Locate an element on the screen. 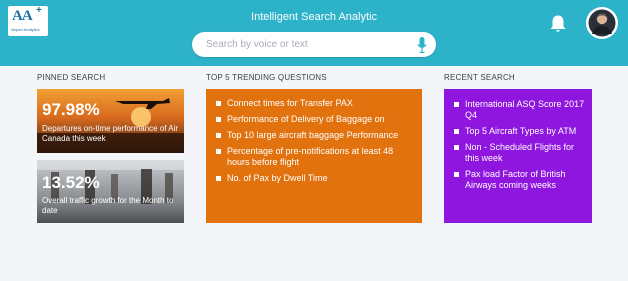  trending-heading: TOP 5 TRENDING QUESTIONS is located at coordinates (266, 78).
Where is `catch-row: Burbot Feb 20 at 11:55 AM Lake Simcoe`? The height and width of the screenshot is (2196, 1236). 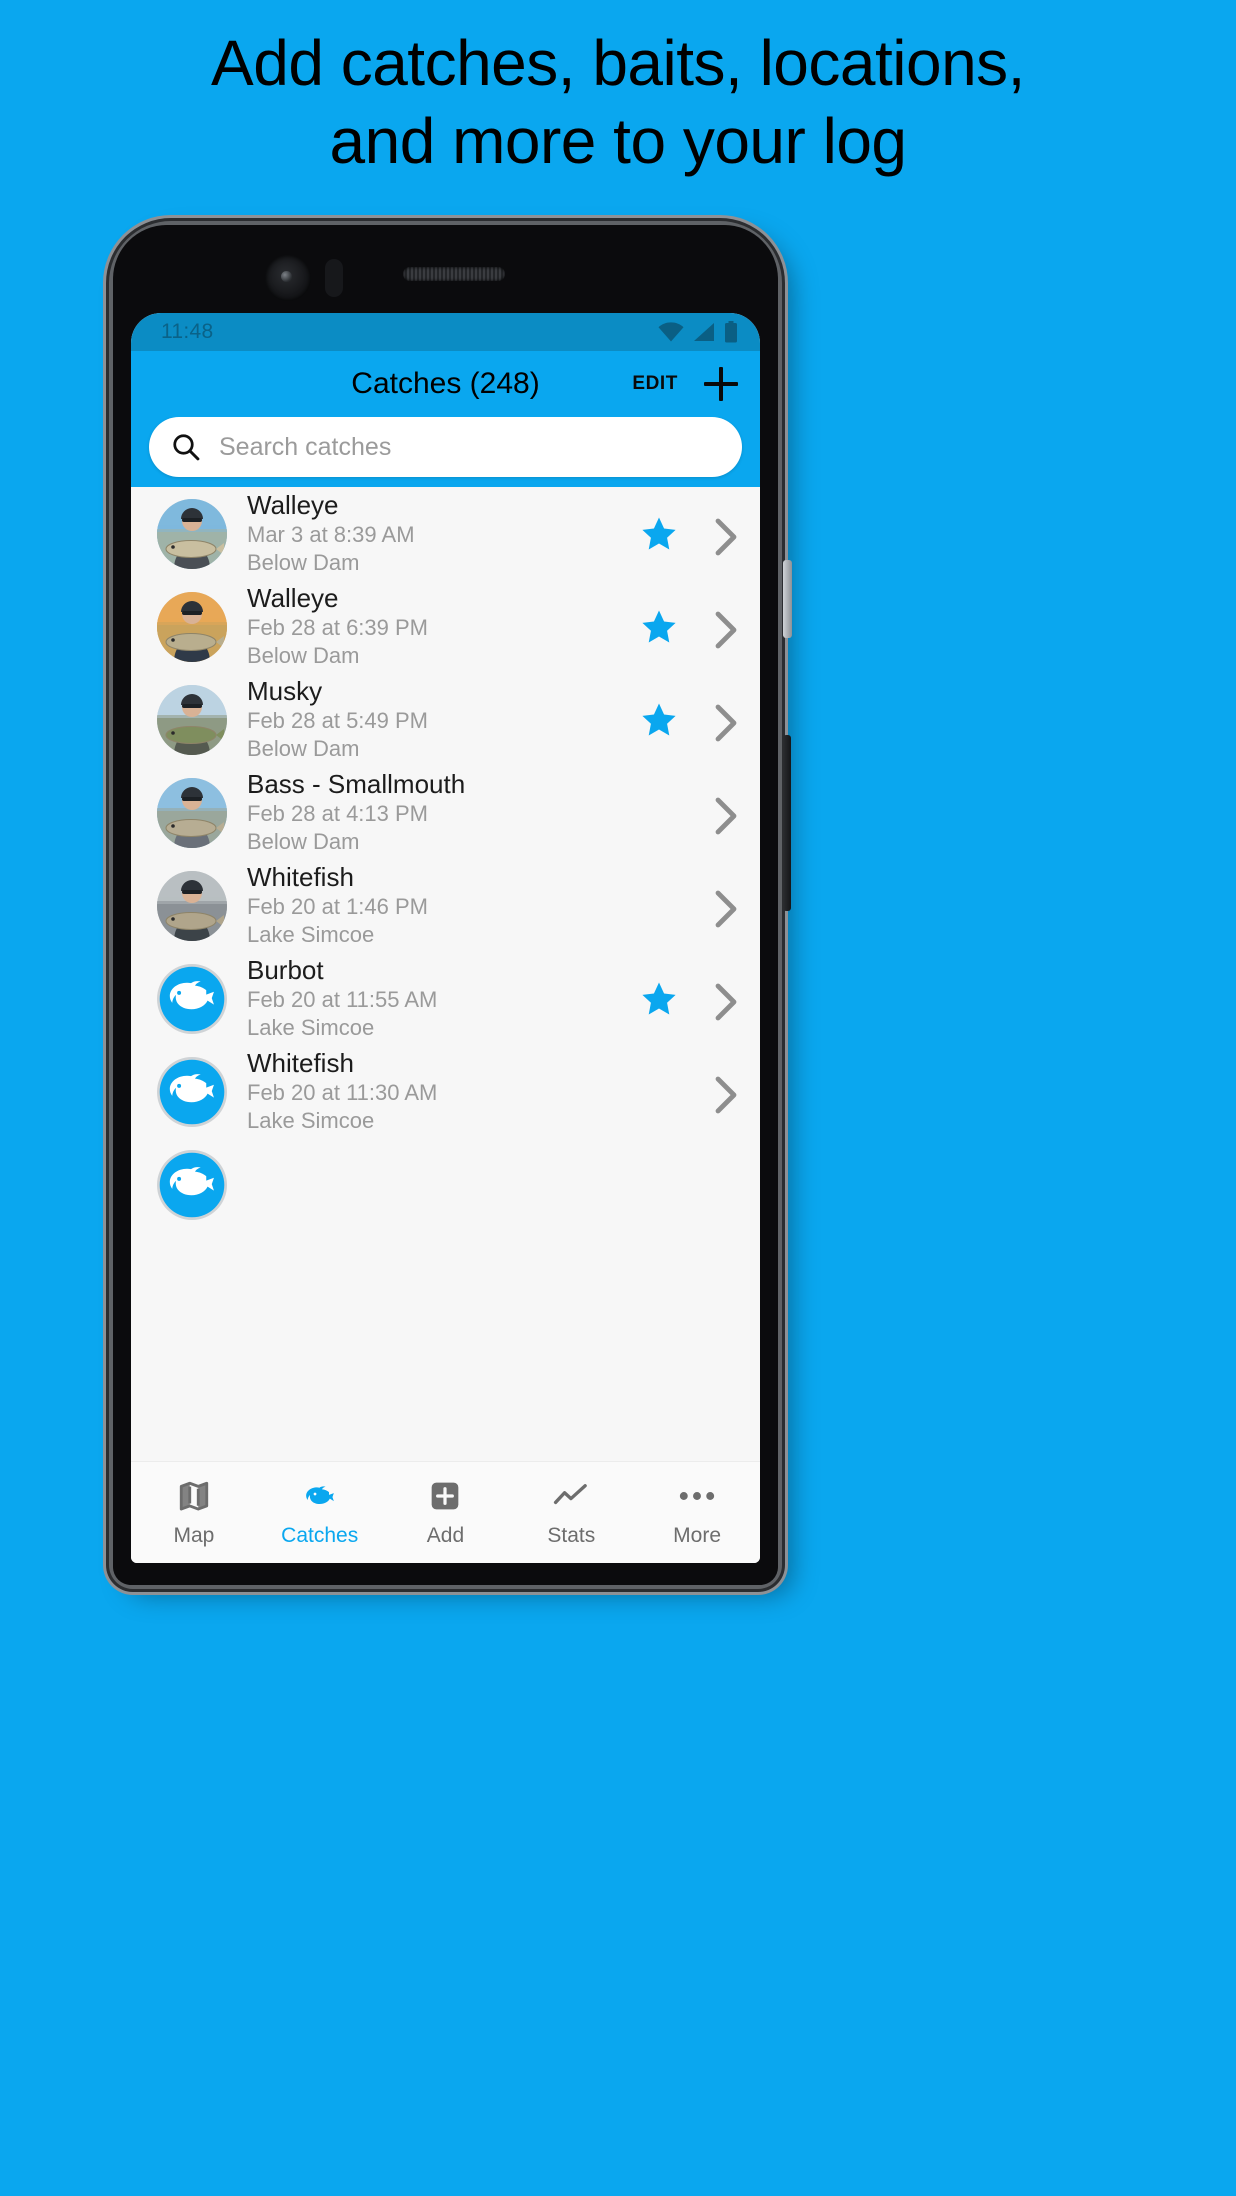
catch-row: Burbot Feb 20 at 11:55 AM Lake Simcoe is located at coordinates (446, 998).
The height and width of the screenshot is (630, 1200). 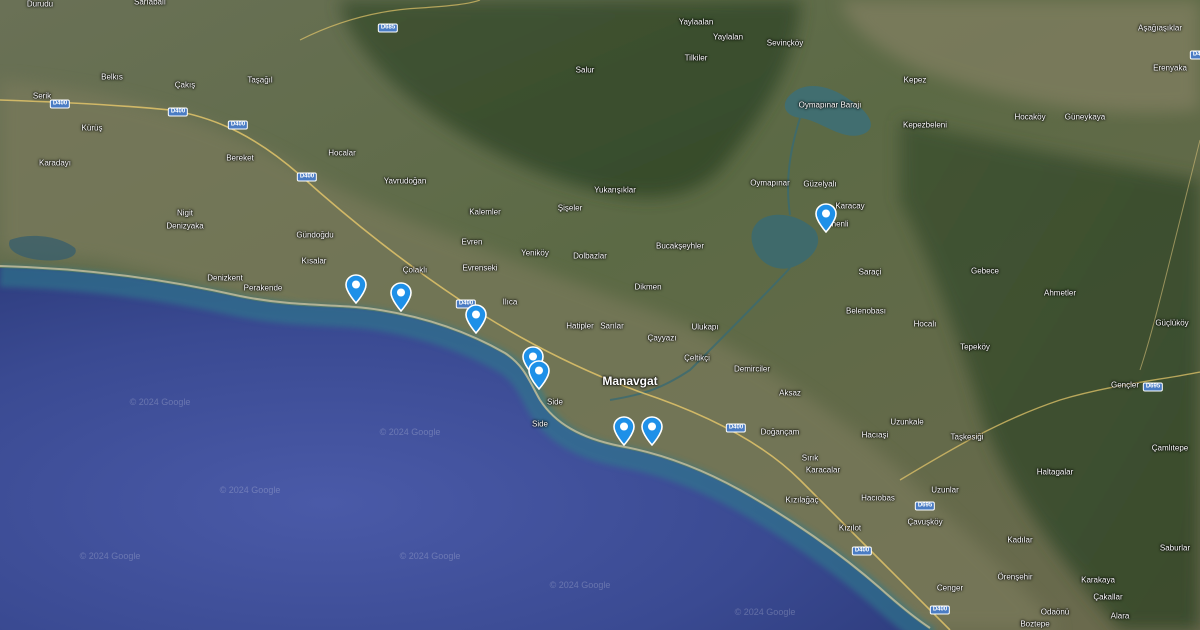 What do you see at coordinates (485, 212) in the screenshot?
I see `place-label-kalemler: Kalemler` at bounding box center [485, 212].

--------------------------------

Copy the items verbatim from the line with "is (2196, 1236)." to the line with "catch-row: Burbot Feb 20 at 11:55 AM Lake Simcoe is", including both of those lines, and omit the pictures.

### EXPECTED ANSWER
Where is `catch-row: Burbot Feb 20 at 11:55 AM Lake Simcoe`? The height and width of the screenshot is (2196, 1236). 
catch-row: Burbot Feb 20 at 11:55 AM Lake Simcoe is located at coordinates (446, 998).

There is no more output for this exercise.